Nonlinear Regression
Title | Nonlinear Regression PDF eBook |
Author | George A. F. Seber |
Publisher | John Wiley & Sons |
Pages | 800 |
Release | 2005-02-25 |
Genre | Mathematics |
ISBN | 0471725307 |
WILEY-INTERSCIENCE PAPERBACK SERIES The Wiley-Interscience Paperback Series consists of selected books that have been made more accessible to consumers in an effort to increase global appeal and general circulation. With these new unabridged softcover volumes, Wiley hopes to extend the lives of these works by making them available to future generations of statisticians, mathematicians, and scientists. From the Reviews of Nonlinear Regression "A very good book and an important one in that it is likely to become a standard reference for all interested in nonlinear regression; and I would imagine that any statistician concerned with nonlinear regression would want a copy on his shelves." –The Statistician "Nonlinear Regression also includes a reference list of over 700 entries. The compilation of this material and cross-referencing of it is one of the most valuable aspects of the book. Nonlinear Regression can provide the researcher unfamiliar with a particular specialty area of nonlinear regression an introduction to that area of nonlinear regression and access to the appropriate references . . . Nonlinear Regression provides by far the broadest discussion of nonlinear regression models currently available and will be a valuable addition to the library of anyone interested in understanding and using such models including the statistical researcher." –Mathematical Reviews
Sampled-Data Models for Linear and Nonlinear Systems
Title | Sampled-Data Models for Linear and Nonlinear Systems PDF eBook |
Author | Juan I. Yuz |
Publisher | Springer Science & Business Media |
Pages | 288 |
Release | 2013-10-17 |
Genre | Technology & Engineering |
ISBN | 1447155629 |
Sampled-data Models for Linear and Nonlinear Systems provides a fresh new look at a subject with which many researchers may think themselves familiar. Rather than emphasising the differences between sampled-data and continuous-time systems, the authors proceed from the premise that, with modern sampling rates being as high as they are, it is becoming more appropriate to emphasise connections and similarities.
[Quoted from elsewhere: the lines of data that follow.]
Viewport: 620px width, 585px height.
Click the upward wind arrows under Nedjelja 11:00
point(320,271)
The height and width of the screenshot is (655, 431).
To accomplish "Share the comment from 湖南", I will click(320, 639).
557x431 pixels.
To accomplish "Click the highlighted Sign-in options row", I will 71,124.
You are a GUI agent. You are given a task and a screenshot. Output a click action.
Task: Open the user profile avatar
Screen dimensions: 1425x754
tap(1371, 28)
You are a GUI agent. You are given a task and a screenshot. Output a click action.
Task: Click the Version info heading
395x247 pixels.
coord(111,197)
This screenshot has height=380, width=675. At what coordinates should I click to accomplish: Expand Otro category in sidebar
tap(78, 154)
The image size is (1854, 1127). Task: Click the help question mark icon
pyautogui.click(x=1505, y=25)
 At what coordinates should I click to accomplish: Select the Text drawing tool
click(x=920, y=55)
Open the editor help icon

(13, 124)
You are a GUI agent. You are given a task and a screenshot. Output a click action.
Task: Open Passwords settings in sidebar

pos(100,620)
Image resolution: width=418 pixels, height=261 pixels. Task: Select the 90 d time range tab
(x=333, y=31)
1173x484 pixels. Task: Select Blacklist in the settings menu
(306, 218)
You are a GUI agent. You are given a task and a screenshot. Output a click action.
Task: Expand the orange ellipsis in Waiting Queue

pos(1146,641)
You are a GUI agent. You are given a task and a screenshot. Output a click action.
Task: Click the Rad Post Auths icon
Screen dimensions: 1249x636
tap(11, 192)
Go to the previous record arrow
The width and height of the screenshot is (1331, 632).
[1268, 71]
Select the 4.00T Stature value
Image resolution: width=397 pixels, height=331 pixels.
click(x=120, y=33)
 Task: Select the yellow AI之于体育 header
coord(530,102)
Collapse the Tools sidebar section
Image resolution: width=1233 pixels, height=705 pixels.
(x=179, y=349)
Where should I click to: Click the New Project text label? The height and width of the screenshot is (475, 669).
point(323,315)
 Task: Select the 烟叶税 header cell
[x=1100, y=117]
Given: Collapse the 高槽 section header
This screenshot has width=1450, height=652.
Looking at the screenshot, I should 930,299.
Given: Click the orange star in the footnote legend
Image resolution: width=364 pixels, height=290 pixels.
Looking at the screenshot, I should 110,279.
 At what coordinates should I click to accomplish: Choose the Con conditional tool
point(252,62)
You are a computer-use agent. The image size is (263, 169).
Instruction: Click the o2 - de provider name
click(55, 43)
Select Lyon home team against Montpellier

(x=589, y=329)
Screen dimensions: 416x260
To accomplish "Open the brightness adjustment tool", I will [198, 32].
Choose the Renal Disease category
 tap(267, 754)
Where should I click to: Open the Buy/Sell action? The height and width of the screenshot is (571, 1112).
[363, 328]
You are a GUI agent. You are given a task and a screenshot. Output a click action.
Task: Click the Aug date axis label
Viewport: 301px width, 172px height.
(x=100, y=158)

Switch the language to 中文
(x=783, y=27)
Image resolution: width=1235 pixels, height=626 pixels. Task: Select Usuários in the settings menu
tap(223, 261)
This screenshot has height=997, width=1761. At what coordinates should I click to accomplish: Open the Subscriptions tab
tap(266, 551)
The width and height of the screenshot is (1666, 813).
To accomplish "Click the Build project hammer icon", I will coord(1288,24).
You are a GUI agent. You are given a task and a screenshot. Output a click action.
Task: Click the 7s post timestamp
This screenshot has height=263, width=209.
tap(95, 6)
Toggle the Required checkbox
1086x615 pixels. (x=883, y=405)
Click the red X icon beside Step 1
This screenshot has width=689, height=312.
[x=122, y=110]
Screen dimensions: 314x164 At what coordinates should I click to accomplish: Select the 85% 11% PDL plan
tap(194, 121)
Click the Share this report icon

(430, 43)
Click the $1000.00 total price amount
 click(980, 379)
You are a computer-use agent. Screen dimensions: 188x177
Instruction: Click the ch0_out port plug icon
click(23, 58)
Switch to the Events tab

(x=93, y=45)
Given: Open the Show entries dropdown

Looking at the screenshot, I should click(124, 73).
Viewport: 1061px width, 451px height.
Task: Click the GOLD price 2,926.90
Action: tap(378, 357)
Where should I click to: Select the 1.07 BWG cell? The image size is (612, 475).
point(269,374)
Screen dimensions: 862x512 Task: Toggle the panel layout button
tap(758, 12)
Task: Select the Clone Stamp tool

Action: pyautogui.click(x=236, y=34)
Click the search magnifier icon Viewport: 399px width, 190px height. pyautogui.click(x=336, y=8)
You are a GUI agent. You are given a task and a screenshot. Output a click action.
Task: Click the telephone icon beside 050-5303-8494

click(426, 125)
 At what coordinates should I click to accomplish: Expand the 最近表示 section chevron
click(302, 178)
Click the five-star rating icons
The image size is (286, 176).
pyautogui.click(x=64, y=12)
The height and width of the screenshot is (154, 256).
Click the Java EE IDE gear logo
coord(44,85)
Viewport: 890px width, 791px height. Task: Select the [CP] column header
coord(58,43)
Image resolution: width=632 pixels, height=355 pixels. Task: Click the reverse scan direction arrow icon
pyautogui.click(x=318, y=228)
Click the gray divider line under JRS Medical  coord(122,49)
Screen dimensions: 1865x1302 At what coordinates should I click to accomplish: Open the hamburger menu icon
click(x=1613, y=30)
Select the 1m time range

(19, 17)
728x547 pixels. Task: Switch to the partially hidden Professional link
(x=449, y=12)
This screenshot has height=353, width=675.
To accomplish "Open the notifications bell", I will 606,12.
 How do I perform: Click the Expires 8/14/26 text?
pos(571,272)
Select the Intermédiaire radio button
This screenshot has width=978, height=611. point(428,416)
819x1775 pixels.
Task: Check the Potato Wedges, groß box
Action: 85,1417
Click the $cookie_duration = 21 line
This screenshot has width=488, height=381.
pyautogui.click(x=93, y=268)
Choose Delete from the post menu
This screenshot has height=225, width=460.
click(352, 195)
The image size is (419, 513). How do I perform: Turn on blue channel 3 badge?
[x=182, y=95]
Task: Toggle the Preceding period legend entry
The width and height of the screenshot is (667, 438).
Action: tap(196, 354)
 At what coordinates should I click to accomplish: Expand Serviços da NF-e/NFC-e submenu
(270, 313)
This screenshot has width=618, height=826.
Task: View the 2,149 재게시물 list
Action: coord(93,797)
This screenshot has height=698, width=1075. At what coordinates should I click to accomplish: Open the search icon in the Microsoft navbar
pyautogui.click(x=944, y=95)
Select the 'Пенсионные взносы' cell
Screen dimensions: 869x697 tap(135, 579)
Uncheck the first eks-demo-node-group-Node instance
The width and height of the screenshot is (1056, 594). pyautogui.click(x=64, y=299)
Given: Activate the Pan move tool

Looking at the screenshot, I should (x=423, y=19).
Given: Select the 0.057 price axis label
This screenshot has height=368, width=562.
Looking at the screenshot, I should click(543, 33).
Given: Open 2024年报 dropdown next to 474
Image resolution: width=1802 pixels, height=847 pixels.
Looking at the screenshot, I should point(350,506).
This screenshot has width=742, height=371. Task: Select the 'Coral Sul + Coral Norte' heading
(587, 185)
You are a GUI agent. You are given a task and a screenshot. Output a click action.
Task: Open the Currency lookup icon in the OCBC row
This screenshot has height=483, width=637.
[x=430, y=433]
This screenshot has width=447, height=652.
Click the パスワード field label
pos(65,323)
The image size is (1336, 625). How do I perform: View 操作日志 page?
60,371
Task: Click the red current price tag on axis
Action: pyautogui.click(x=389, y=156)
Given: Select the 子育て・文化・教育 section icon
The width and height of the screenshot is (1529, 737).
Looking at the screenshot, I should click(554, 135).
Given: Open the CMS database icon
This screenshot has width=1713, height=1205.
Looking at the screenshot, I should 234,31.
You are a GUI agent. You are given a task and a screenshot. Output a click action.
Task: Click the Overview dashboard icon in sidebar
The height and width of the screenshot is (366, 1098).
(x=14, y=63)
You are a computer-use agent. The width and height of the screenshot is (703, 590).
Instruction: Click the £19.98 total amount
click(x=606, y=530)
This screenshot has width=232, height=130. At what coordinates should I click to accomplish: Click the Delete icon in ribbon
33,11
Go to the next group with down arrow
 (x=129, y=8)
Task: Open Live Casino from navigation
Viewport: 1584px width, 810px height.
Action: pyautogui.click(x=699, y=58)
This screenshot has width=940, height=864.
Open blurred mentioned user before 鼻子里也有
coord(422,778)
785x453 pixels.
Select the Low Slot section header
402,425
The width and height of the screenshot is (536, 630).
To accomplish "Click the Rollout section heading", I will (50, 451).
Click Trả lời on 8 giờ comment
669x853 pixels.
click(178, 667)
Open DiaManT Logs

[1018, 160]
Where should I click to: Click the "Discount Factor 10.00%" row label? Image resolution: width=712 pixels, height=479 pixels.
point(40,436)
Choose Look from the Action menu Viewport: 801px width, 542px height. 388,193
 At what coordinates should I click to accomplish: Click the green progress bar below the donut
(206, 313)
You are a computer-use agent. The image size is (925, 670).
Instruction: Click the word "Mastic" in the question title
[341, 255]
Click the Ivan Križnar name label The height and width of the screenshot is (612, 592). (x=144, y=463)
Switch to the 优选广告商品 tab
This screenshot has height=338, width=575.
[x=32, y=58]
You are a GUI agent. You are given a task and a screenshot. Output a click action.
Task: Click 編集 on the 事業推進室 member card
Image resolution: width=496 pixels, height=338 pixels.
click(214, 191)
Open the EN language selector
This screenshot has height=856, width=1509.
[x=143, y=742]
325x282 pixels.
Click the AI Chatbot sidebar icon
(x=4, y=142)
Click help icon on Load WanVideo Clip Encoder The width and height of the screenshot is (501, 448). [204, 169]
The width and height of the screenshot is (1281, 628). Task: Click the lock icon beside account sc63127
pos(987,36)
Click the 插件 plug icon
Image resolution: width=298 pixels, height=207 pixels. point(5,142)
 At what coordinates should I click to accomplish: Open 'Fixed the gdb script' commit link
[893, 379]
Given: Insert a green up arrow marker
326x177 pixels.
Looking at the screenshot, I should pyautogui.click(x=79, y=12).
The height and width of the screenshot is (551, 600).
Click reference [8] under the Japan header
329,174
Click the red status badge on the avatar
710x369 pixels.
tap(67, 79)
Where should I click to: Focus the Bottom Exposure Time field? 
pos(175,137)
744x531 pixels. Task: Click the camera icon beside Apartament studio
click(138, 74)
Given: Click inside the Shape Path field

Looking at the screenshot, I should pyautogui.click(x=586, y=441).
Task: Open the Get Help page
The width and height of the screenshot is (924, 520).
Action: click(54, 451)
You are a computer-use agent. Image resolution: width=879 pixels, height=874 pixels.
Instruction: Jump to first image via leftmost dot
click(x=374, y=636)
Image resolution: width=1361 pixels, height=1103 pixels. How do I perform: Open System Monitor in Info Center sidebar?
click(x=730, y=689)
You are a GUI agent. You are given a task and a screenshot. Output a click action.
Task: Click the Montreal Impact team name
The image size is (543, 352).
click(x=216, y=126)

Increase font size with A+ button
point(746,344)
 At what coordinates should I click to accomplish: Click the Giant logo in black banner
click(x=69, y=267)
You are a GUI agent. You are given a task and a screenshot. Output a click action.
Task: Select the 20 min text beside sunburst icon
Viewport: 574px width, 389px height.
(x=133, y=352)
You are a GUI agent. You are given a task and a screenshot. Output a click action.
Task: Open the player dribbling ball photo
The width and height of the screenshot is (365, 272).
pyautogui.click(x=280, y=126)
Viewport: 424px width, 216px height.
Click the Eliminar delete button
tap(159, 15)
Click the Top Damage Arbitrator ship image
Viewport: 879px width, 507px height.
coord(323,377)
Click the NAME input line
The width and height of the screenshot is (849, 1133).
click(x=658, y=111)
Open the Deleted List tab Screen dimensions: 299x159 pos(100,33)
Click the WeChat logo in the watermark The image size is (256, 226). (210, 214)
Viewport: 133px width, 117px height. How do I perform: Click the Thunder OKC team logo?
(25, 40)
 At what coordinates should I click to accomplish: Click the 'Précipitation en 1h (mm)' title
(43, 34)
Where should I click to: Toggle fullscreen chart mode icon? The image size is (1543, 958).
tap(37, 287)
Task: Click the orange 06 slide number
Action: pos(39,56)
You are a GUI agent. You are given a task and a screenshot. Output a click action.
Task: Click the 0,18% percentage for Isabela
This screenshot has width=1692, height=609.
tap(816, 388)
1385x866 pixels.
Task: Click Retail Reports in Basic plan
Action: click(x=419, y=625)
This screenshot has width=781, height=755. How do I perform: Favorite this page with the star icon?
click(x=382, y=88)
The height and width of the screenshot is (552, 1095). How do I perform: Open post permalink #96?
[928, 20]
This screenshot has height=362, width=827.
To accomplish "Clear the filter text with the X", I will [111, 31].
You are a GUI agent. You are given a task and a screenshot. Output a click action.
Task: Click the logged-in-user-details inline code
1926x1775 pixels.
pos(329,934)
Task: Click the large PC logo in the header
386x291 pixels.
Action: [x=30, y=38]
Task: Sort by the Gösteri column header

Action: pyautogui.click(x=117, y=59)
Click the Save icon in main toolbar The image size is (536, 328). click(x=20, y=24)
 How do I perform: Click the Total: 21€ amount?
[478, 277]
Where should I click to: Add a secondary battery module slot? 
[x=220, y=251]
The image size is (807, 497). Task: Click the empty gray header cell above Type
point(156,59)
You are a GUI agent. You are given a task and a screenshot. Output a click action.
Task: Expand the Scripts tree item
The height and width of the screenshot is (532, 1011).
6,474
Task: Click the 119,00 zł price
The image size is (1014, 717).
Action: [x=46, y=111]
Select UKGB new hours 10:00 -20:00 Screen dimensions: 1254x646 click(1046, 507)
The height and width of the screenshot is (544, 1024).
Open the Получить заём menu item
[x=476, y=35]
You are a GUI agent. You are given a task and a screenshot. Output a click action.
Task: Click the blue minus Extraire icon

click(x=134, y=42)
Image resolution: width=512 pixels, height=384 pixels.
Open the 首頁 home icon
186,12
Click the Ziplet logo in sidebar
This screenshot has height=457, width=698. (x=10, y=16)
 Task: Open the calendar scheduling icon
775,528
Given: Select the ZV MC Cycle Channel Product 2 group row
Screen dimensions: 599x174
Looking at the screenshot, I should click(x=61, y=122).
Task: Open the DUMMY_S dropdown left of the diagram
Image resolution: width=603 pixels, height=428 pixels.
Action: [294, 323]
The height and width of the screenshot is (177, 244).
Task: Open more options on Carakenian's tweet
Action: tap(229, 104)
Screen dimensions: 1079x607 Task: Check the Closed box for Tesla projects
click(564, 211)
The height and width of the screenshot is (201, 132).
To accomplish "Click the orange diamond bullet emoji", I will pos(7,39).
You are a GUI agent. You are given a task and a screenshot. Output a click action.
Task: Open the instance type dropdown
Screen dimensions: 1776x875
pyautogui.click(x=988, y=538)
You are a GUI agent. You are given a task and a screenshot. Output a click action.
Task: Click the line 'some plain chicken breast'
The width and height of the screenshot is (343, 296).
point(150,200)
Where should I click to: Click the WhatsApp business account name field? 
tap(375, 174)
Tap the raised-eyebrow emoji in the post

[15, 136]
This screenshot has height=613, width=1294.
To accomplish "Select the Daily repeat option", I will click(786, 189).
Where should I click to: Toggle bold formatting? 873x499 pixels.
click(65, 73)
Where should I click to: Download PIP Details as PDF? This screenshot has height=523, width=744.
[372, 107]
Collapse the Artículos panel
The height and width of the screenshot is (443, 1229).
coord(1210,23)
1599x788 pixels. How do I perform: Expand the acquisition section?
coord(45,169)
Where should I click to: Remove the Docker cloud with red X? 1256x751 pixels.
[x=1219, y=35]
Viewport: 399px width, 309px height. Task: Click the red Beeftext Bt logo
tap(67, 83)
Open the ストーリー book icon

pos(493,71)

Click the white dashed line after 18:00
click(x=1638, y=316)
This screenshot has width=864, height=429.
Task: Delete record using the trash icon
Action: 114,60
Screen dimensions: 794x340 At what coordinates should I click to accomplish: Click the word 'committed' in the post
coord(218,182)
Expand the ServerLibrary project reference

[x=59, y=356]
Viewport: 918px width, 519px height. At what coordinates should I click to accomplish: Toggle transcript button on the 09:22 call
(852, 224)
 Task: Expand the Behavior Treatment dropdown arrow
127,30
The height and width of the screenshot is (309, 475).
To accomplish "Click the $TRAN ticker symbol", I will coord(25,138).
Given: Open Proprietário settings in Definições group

The text is driven by three motives: · the ubiquity of computers in modern control and signal-processing equipment means that sampling of systems that really evolve continuously is unavoidable; · although superficially straightforward, sampling can easily produce erroneous results when not treated properly; and · the need for a thorough understanding of many aspects of sampling among researchers and engineers dealing with applications to which they are central. The authors tackle many misconceptions which, although appearing reasonable at first sight, are in fact either partially or completely erroneous. They also deal with linear and nonlinear, deterministic and stochastic cases. The impact of the ideas presented on several standard problems in signals and systems is illustrated using a number of applications. Academic researchers and graduate students in systems, control and signal processing will find the ideas presented in Sampled-data Models for Linear and Nonlinear Systems to be a useful manual for dealing with sampled-data systems, clearing away mistaken ideas and bringing the subject thoroughly up to date. Researchers in statistics and economics will also derive benefit from the reworking of ideas relating a model derived from data sampling to an original continuous system.